My place. Sunday, 11.20am

I am generally a man of peace.

Like a mountain in a storm, I am an immovable monument to unflappability. Like a smiling Buddha, my belly normally wobbles with phlegmatic drollery, not trembles with rage.

Generally. Most of the time.

But here and now, I am no meditative mountain. I’m a volcano about to blow my top. I am Krakatoa spitting furious fire-chips and ready to let out the biggest bloody sound the world has ever heard. A boom of anguish and vexation.

My war cry will circle the globe seven times, causing birds to take to the sky, crocodiles to the water, and drunks to the bottle. Shops will be closed (despite the post-Xmas sales), churches filled (despite everything), and internet jammed. Politicians will look appropriately grave and have their photos taken with a hard hat on. The army will invade Iraq. (I don’t know why. It’s just what you do.)

At this moment, I’m no chuckling Buddha steeped in calm compassion. I’m a deadly serious Nemesis shaking with revenge. (Okay, Nemesis, the Greek god of revenge, was female, and ropable though I be, I’m still a man. I know that. But such is my rage, metaphors are breaching the barriers of gender restriction, turning me into a seething shemale god S of wrath. Yes, this is getting weird, but that’s anger for you…)

Why this fury?

Why has this mild-mannered writer turned into a hateful horseman of the apocalypse?

Why? WHY?

I’ll tell you why in one word – bush turkey. (Alright. Two words.)

Bush bloody turkey. (Three.)

Scourge of the gardener. Hen of Hades. Wrecker of equanimity in even the most tranquil of men.

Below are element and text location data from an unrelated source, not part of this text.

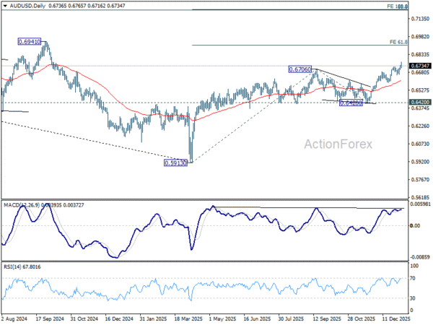Click the AUDUSD,Daily chart title
The height and width of the screenshot is (325, 433).
click(20, 4)
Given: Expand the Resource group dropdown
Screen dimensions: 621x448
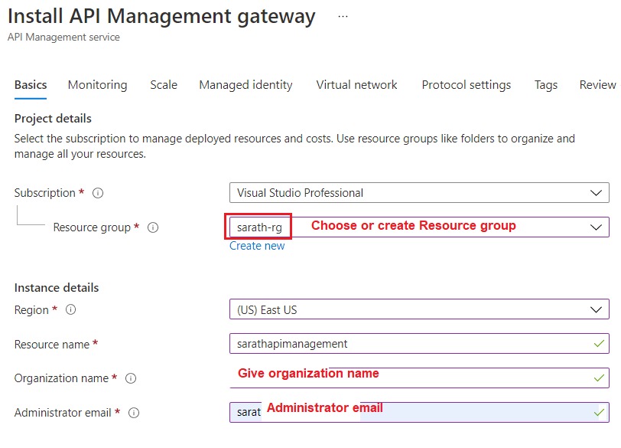Looking at the screenshot, I should point(598,227).
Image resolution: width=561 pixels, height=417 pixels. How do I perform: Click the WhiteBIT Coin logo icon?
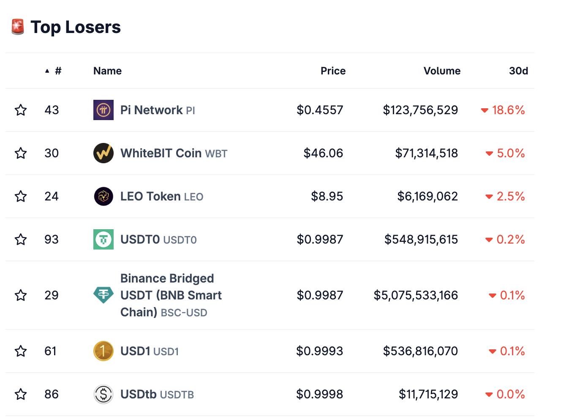(x=103, y=153)
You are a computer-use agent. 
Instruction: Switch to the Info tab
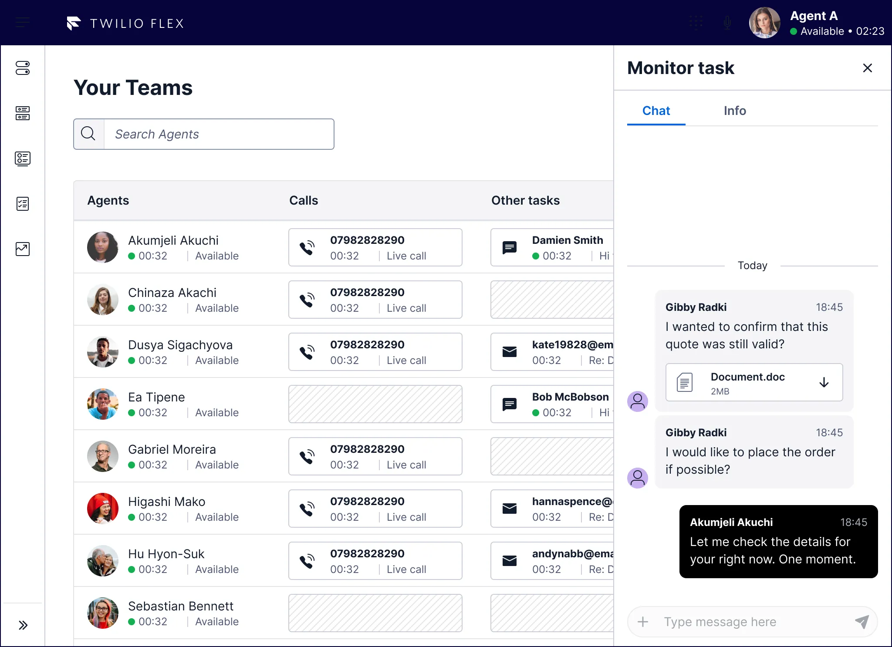click(x=735, y=111)
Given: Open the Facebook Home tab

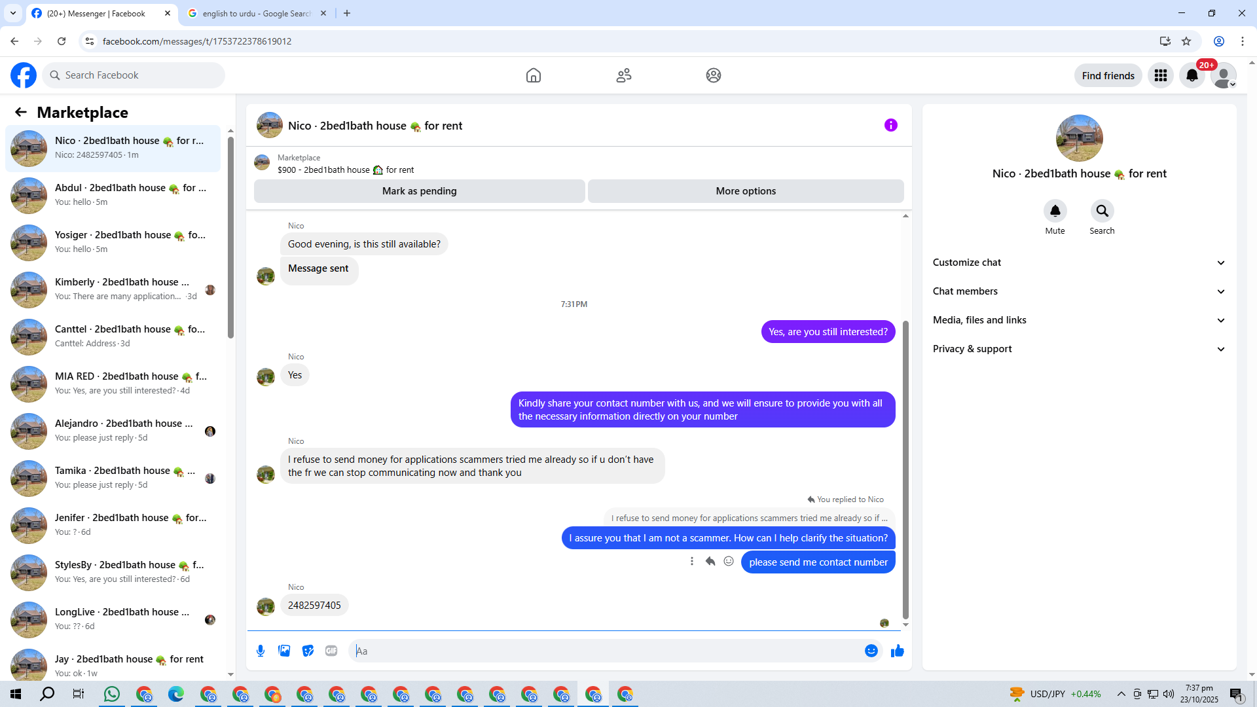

For weeks I have been creating a little garden in a pot on the verandah of my shack. A basil, some dill, some parsley – even tumeric – was growing very nicely there.

I also had a rare native plant (tastes like cooked banana) given to me by a wise old hippie who had blessed it daily with holy water and mulched it with a dreadlock that fell from his head in 2012. He said this plant cured cancer, baldness and erectile dysfunction. (Not that I have a hair problem…)

Being a busy person, I don’t have time for farming, but I do love to grow a garden, however small. It keeps me grounded in a spinning world.

And you would think a garden on the verandah would be safe from marauding animals, wouldn’t you?

Wouldn’t you?

Ten minutes ago I arrived home with a freshly harvested broccoli from a friend. I was led up the garden path by pleasant thoughts of a home-cooked broccoli lunch: basil, dill, parsley and tumeric, with maybe some Billie Holiday – a perfect Sunday.

But here, at the top of the stairs, on the verandah, a scene of total destruction awaited me. The garden is ripped apart, gutted. Its drying innards lie spread across the path like bodies on a hairy battlefield. It is Mordor. Metnal. Metgasco.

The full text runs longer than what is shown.